WORK INSTRUCTIONS:
Starting with the line where "Instruction: Click the" appears, print every line through the end of the entries below exactly as it stands, and leave out the pictures.

Saved data entries:
=== Begin Enclosure ===
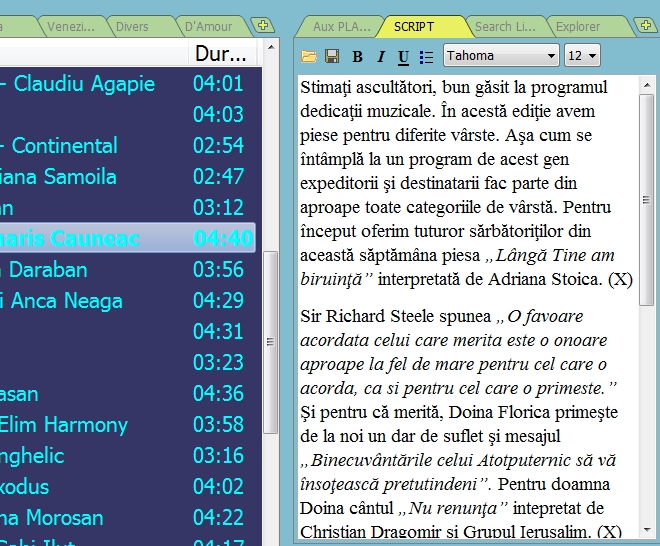The height and width of the screenshot is (546, 660).
Task: Select the D'Amour playlist tab
Action: [208, 27]
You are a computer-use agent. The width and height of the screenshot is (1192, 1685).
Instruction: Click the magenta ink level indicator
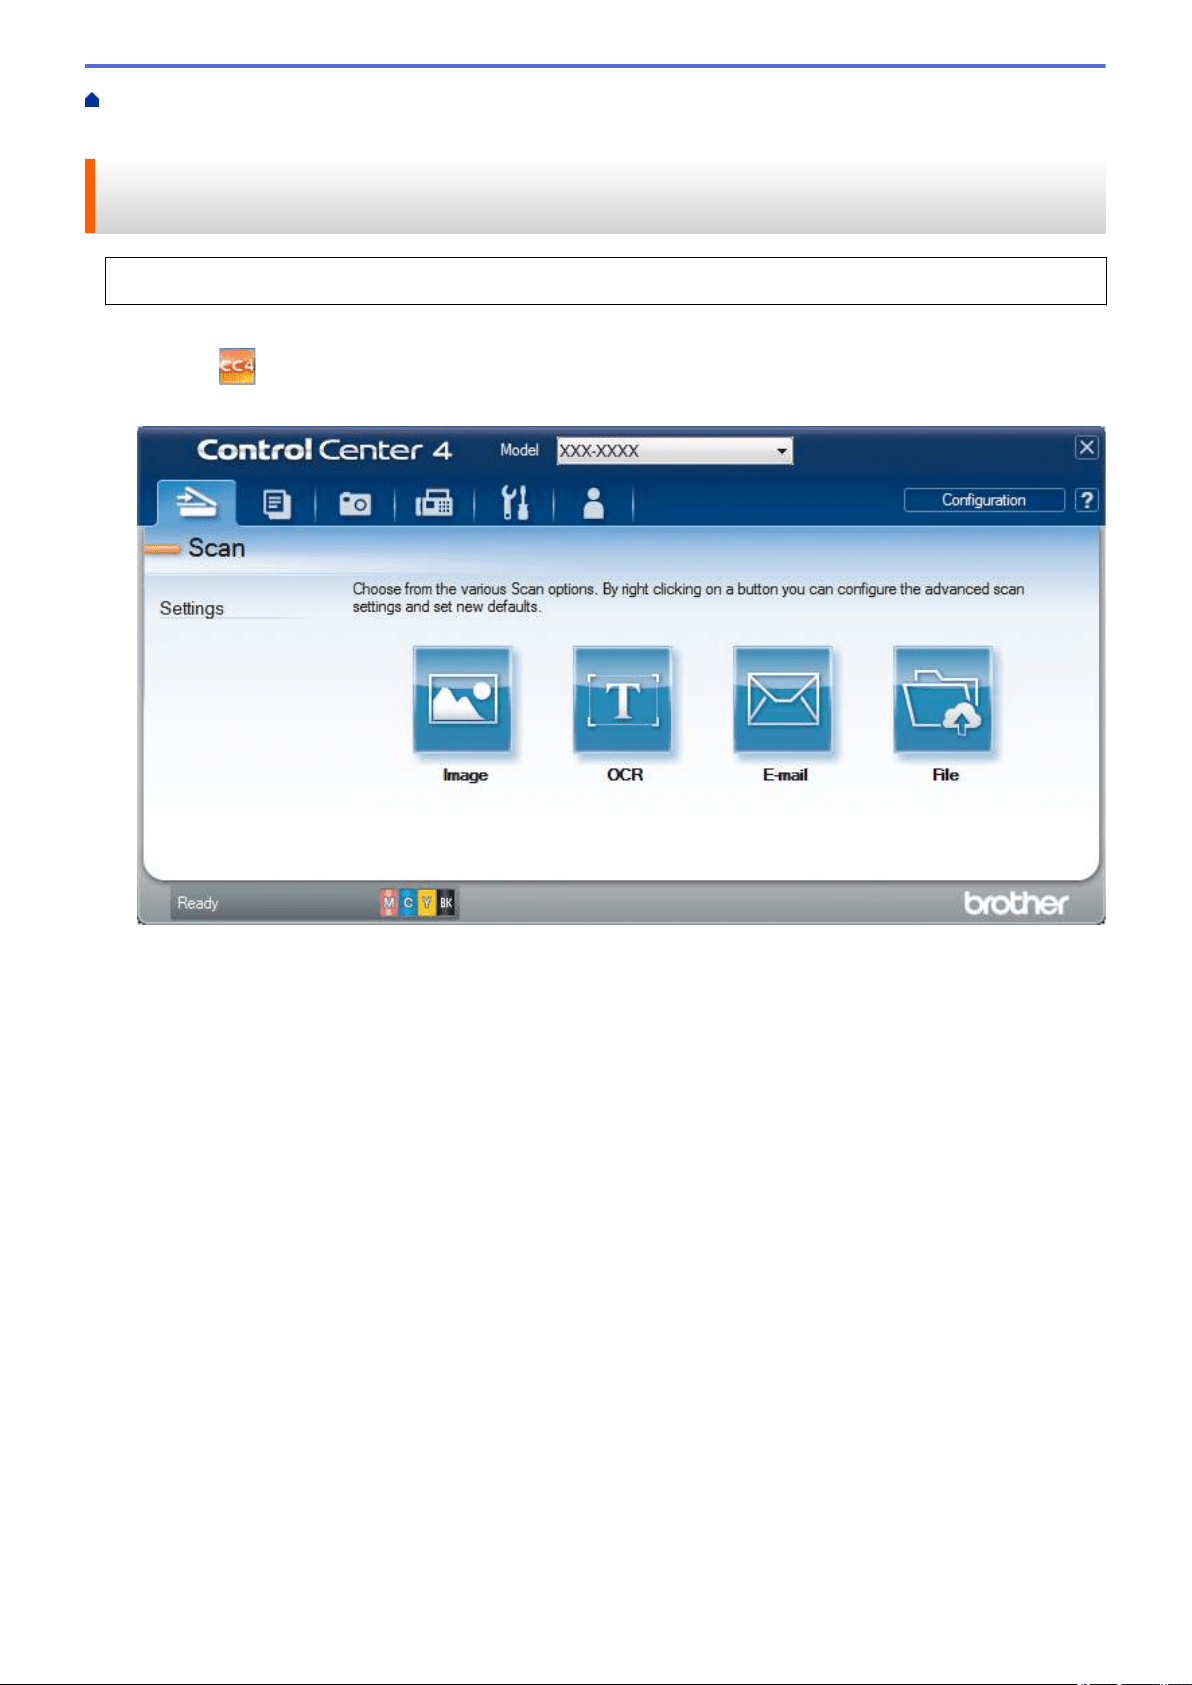coord(389,903)
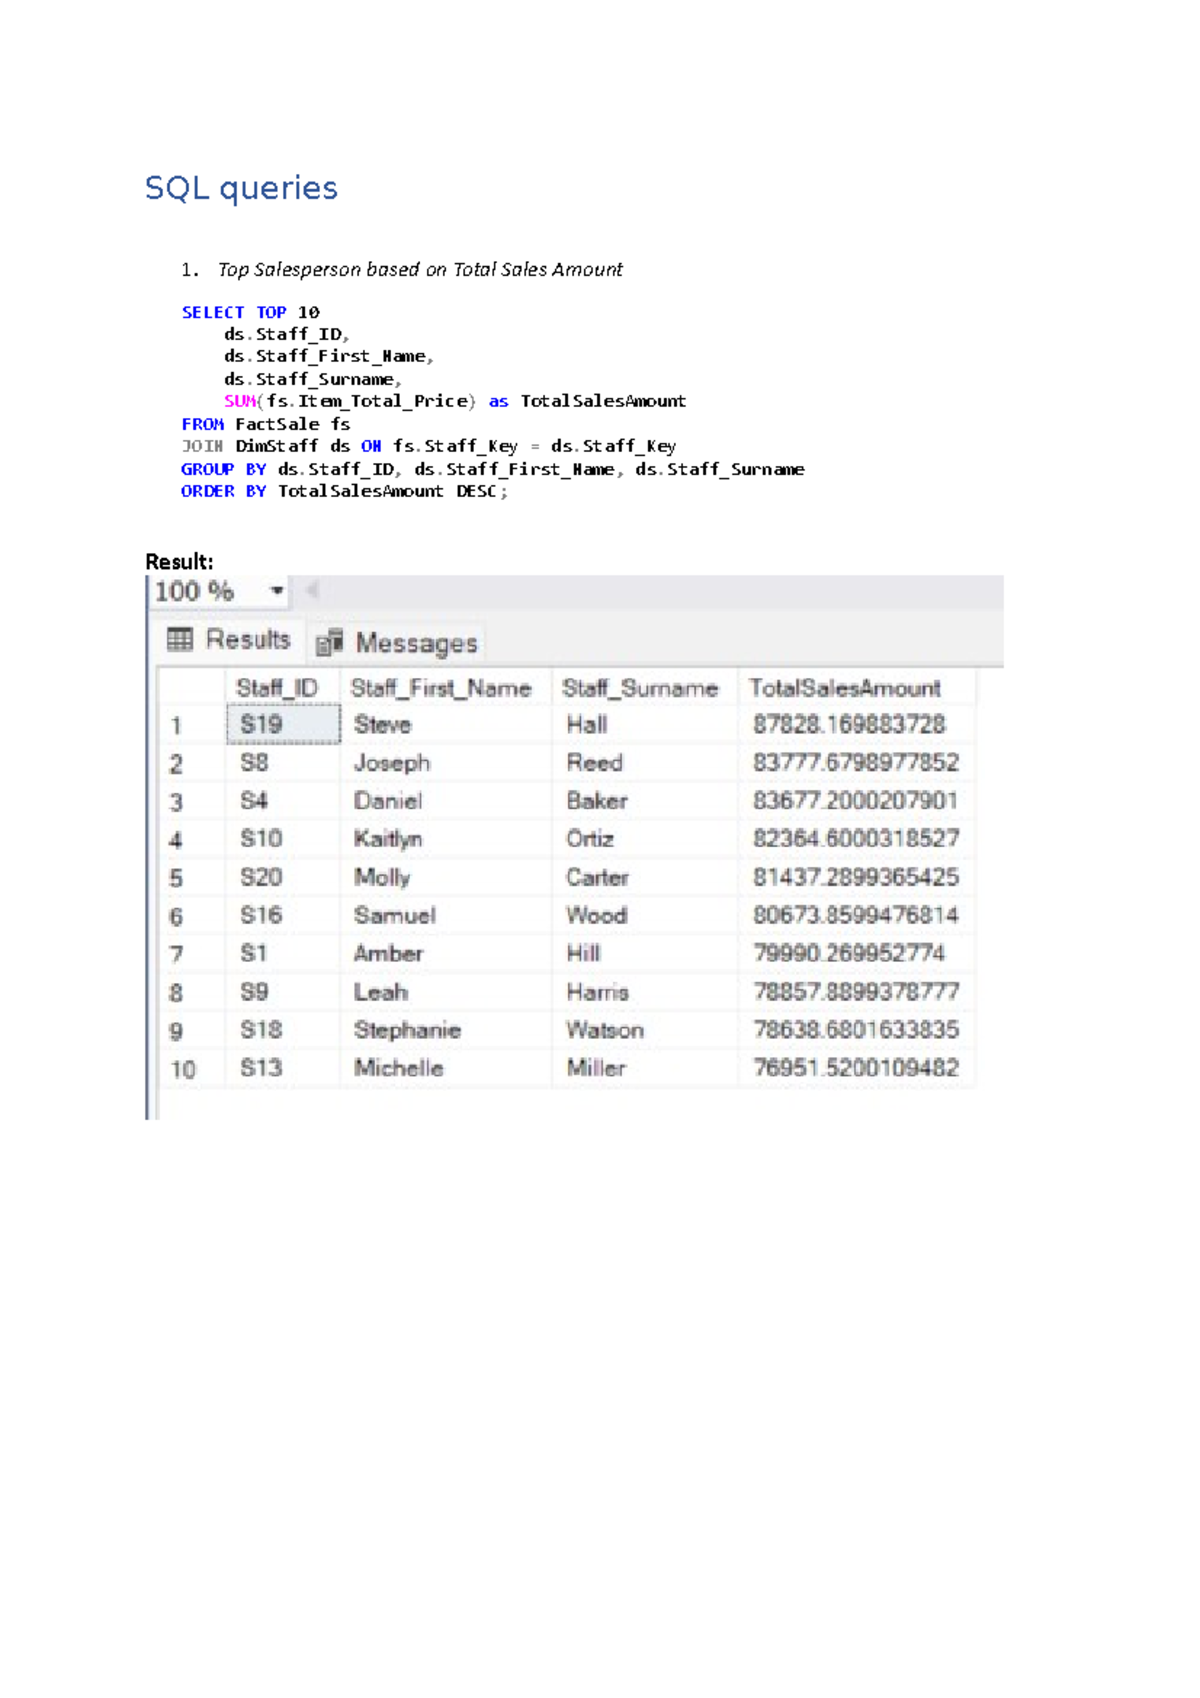This screenshot has width=1200, height=1698.
Task: Click the row 10 header number
Action: click(x=183, y=1069)
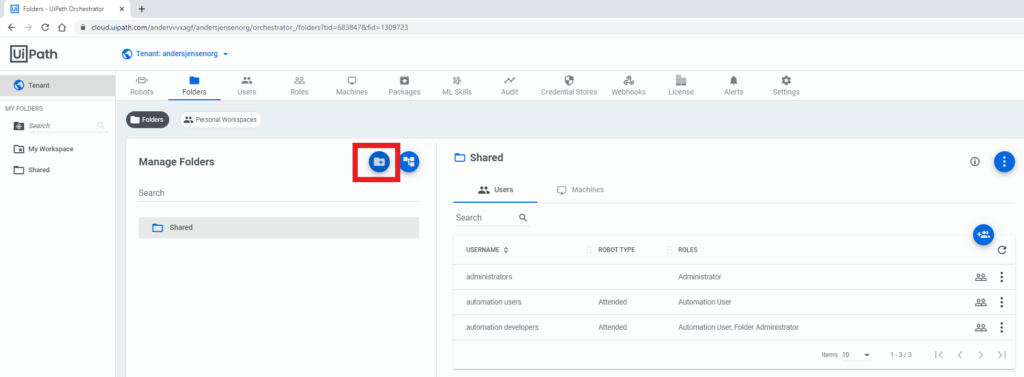Open the Shared folder info icon
Screen dimensions: 1024x377
click(x=975, y=161)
=== End Enclosure ===
WRITTEN REPLY:
Instruction: Click the magenta ink level indicator
coord(389,903)
This screenshot has width=1200, height=1698.
Task: Click the row 10 header number
Action: click(x=183, y=1069)
Open the Shared folder info icon
Screen dimensions: 1024x377
click(x=975, y=161)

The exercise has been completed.